I'm still not clear on how the alleged IC nature of any current *system*
presents a problem for biological evolution unless "34 of the 35 current
components with the last one entirely missing" is hypothesized to be one
of the previous iterations.

Of course, that would be unusual, wouldn't it? Much more likely is what
you wrote above; that the current components were likely all modified
multiple times. Removing one entirely is very unlikely to recreate any
stage in the history of the "system", thus the "failure" of such a
configuration is not very instructive.

>> I suspect that the past and current inventory of life on earth has
>> scarcely made a dent in catalog of possible creature types that
>> "life as we know it" could support.
>
> Yes, but don't you find it remarkable that only one phylum
> out of 30 has evolved large terrestrial animals with internal
> skeletons, and only one has evolved terrestrial animals with
> jointed legs? Yet both went on to produce winged representatives,
> capable of sustained flight.

I find many things about life on earth to be remarkable, but it sounds
as if you're asking if I find what you mention "unexpected". I wouldn't
know where to begin in deciding what to "expect". But biological
evolution seems to be heavily dependent on contingency; maybe that's the
way it happened largely because of previous events.

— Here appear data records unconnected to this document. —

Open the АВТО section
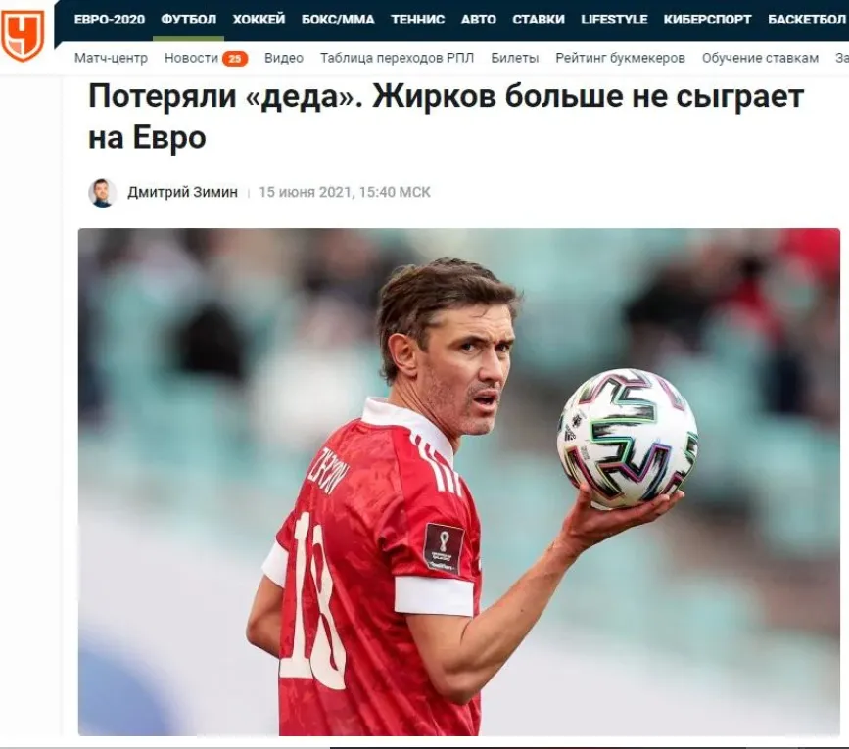849x749 pixels. pyautogui.click(x=478, y=20)
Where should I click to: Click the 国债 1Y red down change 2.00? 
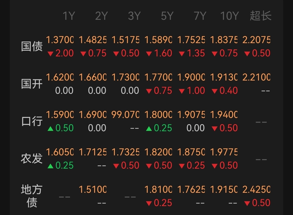coord(60,53)
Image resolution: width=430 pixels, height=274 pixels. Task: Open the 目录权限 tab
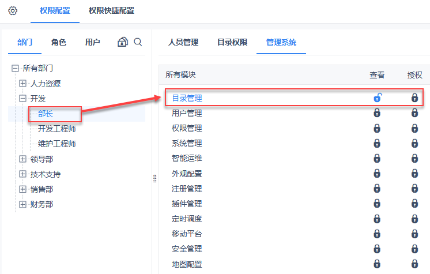pyautogui.click(x=232, y=42)
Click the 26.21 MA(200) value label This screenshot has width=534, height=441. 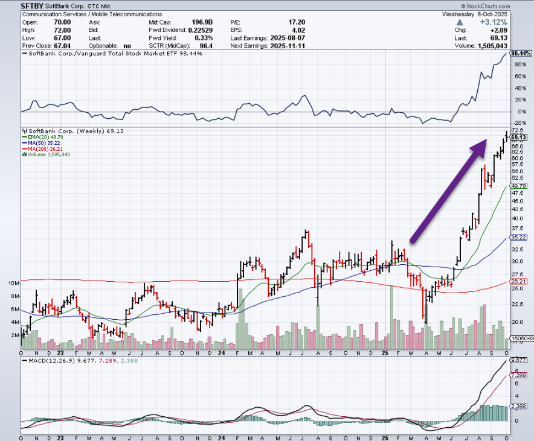520,281
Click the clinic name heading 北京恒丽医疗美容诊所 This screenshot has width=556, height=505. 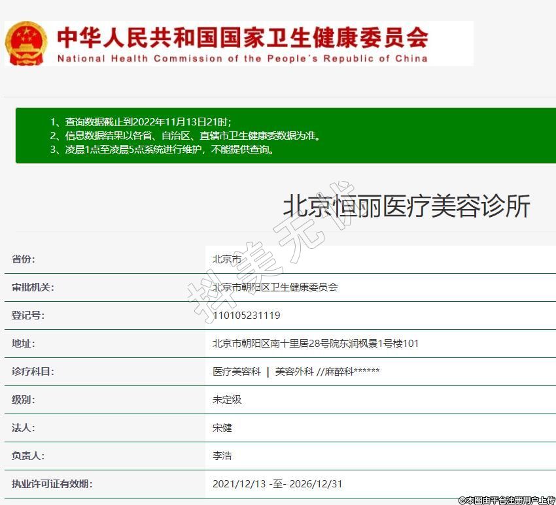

>> And a large part of the reason for that is that some "possible"
>> creatures have not (yet) been within genetic "reach".
>
> Nor are any expected in the form of new body plans. The conventional
> wisdom about the Cambrian explosion is that it exhausted the extreme
> malleability of animal types that was possible before ca. 550 mya.
>
> For example, no phylum besides Chordata is expected to be capable of
> evolving something like a vertebral column able to support its
> members on land.
>
> Hemichordates have something resembling a very short notochord,
> but nothing has come of it for 500 million years.
>
> I've left the rest of what you wrote unremarked, but if you
> think the above hasn't taken care of the main points, feel
> free to let me know.
>
> Peter Nyikos
> Professor, Dept. of Mathematics -- standard disclaimer--
> University of South Carolina
> http://people.math.sc.edu/nyikos/
>
> PS What name would you like to be known by? riskys...@gmail.com
> is awkward, and isn't even your full e-mail address; but the
> rest is hidden due to masking by New Google Groups.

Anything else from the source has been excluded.